Mapping One of the 2 Genes Controlling Lemon Ray Flower Color in Sunflower (Helianthus annuus L.)
Author(s) -
Bing Yue,
Brady A. Vick,
W. Yuan,
J. Hu
Publication year - 2008
Publication title -
journal of heredity
Language(s) - English
Resource type - Journals
SCImago Journal Rank - 0.99
H-Index - 92
eISSN - 1471-8505
pISSN - 0022-1503
DOI - 10.1093/jhered/esn033
Subject(s) - biology , helianthus annuus , sunflower , genetic linkage , genetics , gene , genotyping , genetic marker , population , genetic linkage map , gene mapping , botany , horticulture , genotype , chromosome , demography , sociology
In an F2 population of 120 plants derived from a cross between 2 breeding lines with yellow ray flowers, we observed 111 plants with yellow-colored and 9 plants with lemon-colored ray flowers.
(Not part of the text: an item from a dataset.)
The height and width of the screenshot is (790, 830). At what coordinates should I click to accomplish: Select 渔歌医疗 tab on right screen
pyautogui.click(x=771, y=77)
The segregation pattern fits a 15:1 (chi2(15:1) = 0.32, P > 0.5) ratio, suggesting that the lemon ray flower color is conditioned by 2 independent recessive genes that had been contributed individually by each of the parents. We sampled 111 plants from the 3 F(2:3) families displaying a 3 to 1 segregating ratio for genotyping with molecular markers. One of the genes, Yf(1), was mapped onto linkage group 11 of the public sunflower map. A targeted region amplified polymorphism marker (B26P17Trap13-68) had a genetic distance of 1.5 cM to Yf(1), and one simple sequence repeat marker (ORS733) and one expressed sequence tag (EST)-based marker (HT167) previously mapped to linkage group 11 were linked to Yf(1) with distances of 9.9 and 2.3 cM, respectively.